» **Exercise materials**
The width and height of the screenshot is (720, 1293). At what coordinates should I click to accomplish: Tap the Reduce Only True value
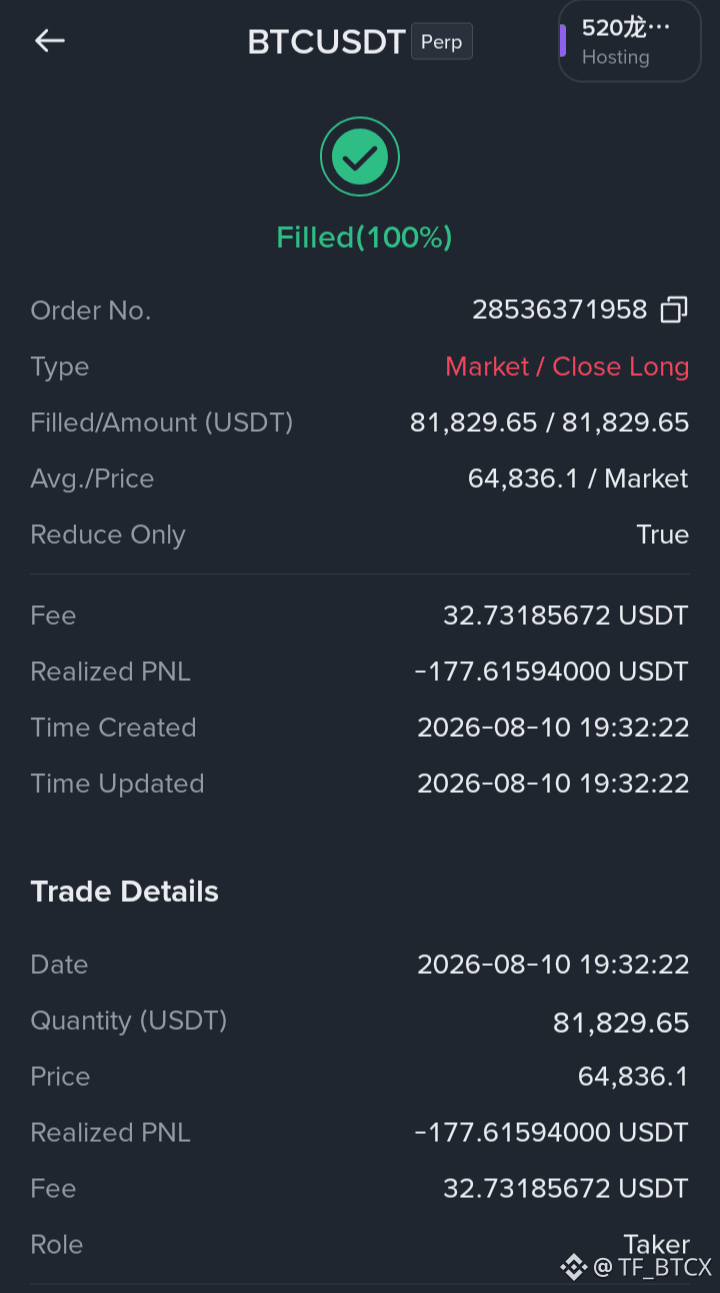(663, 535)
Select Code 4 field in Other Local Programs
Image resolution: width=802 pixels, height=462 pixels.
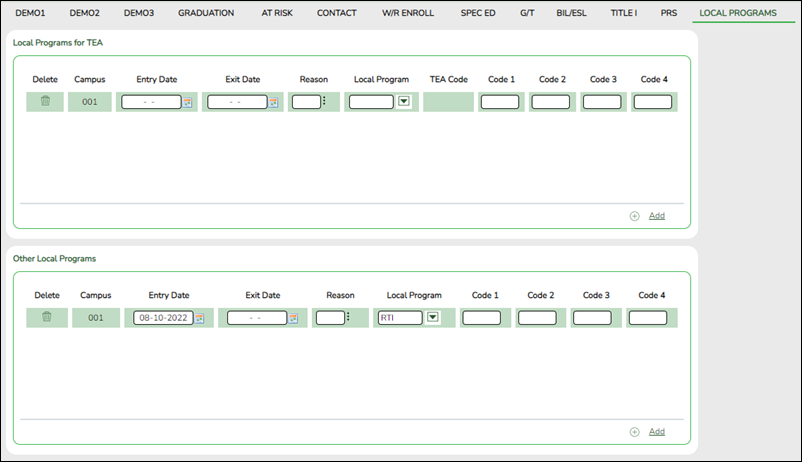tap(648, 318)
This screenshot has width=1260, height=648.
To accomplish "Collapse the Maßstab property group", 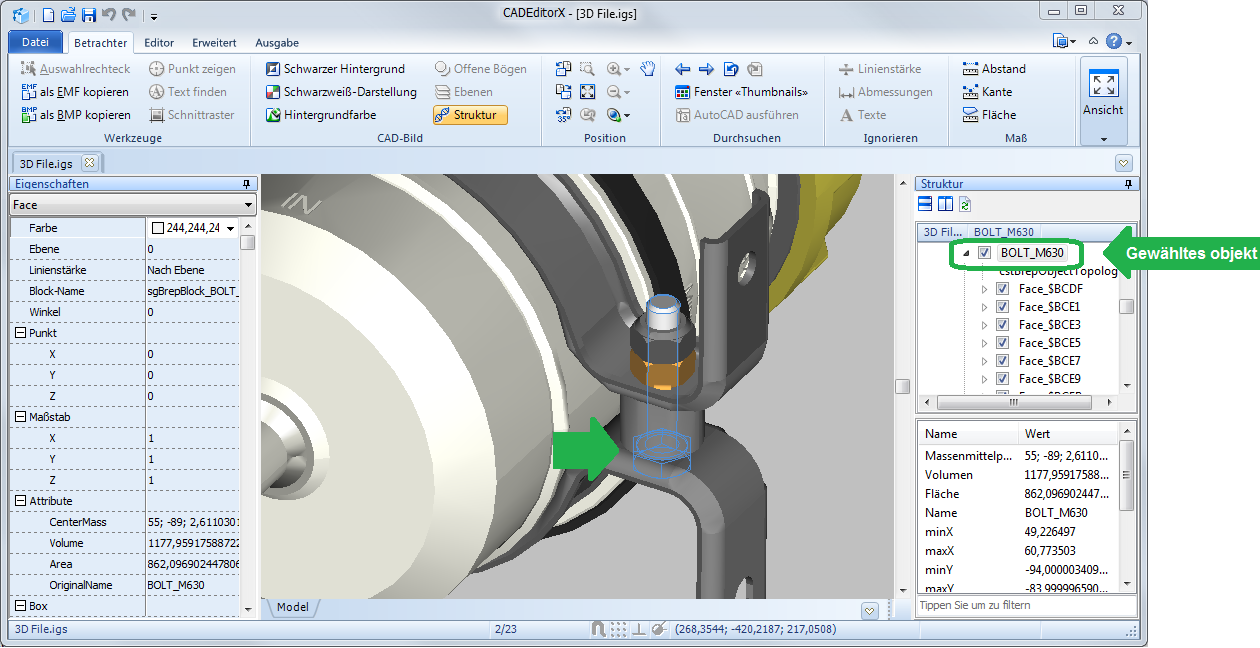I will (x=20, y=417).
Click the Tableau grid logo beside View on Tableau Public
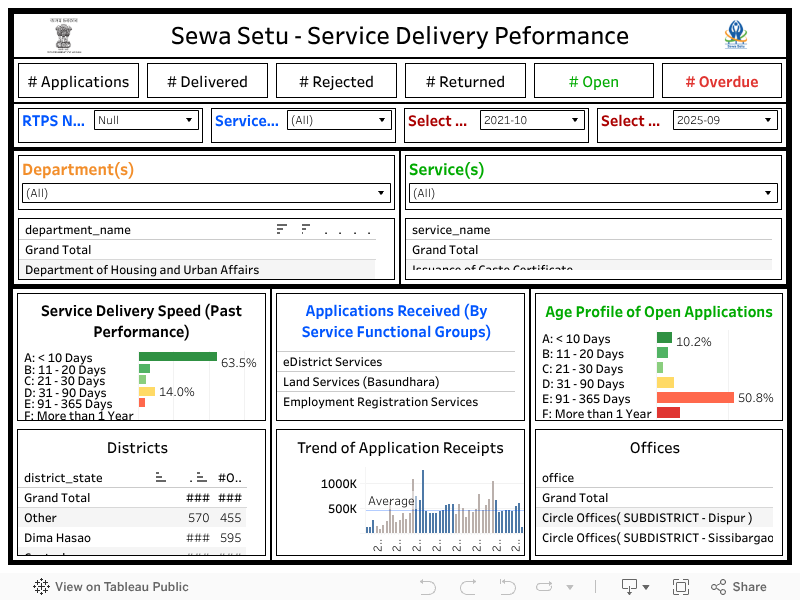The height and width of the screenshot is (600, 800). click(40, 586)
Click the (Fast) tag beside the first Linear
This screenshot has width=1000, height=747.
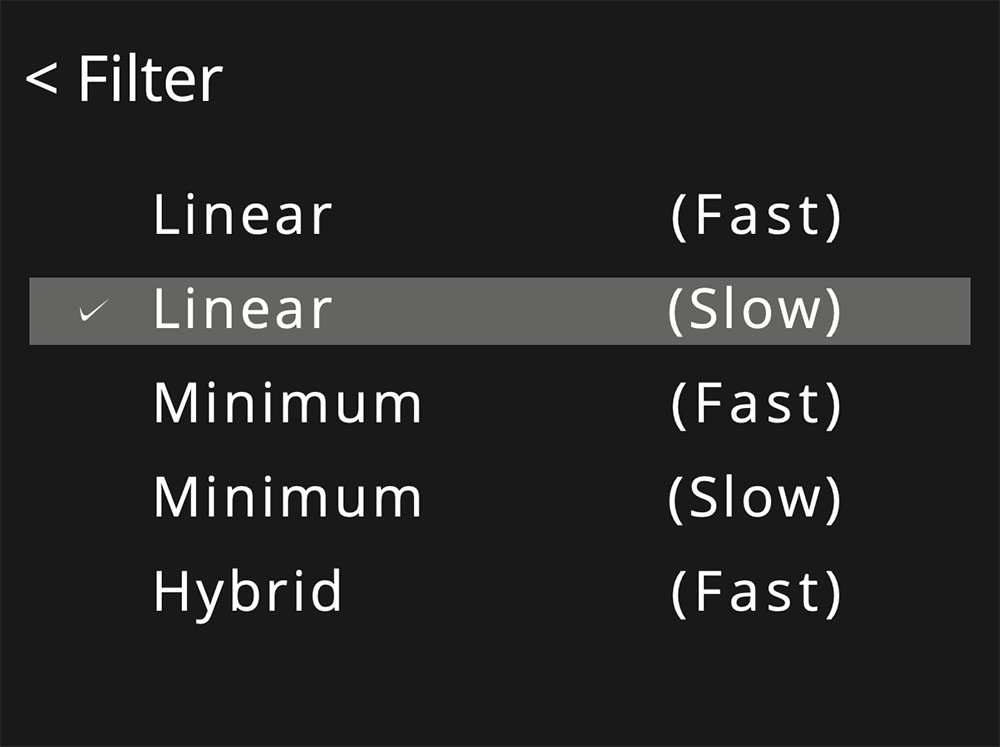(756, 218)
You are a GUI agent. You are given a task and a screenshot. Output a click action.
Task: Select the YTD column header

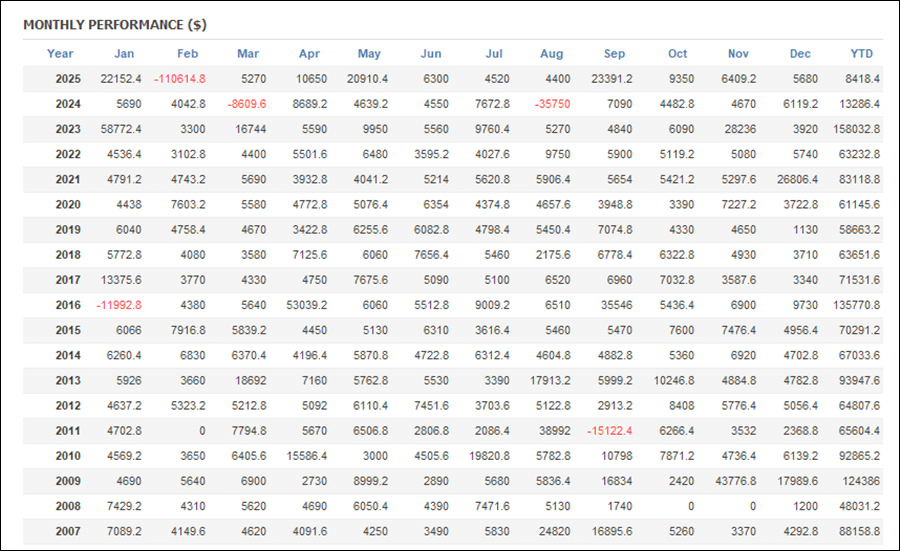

» **What to work on**
Please transcribe exactly the lines from the start of the records through the line containing "This screenshot has width=1260, height=648.", leaving the pictures out.

» **Solution**
The width and height of the screenshot is (720, 1293). At what coordinates should I click to accomplish: Tap the Reduce Only True value
(663, 535)
Select Code 4 field in Other Local Programs
Image resolution: width=802 pixels, height=462 pixels.
tap(648, 318)
This screenshot has width=1260, height=648.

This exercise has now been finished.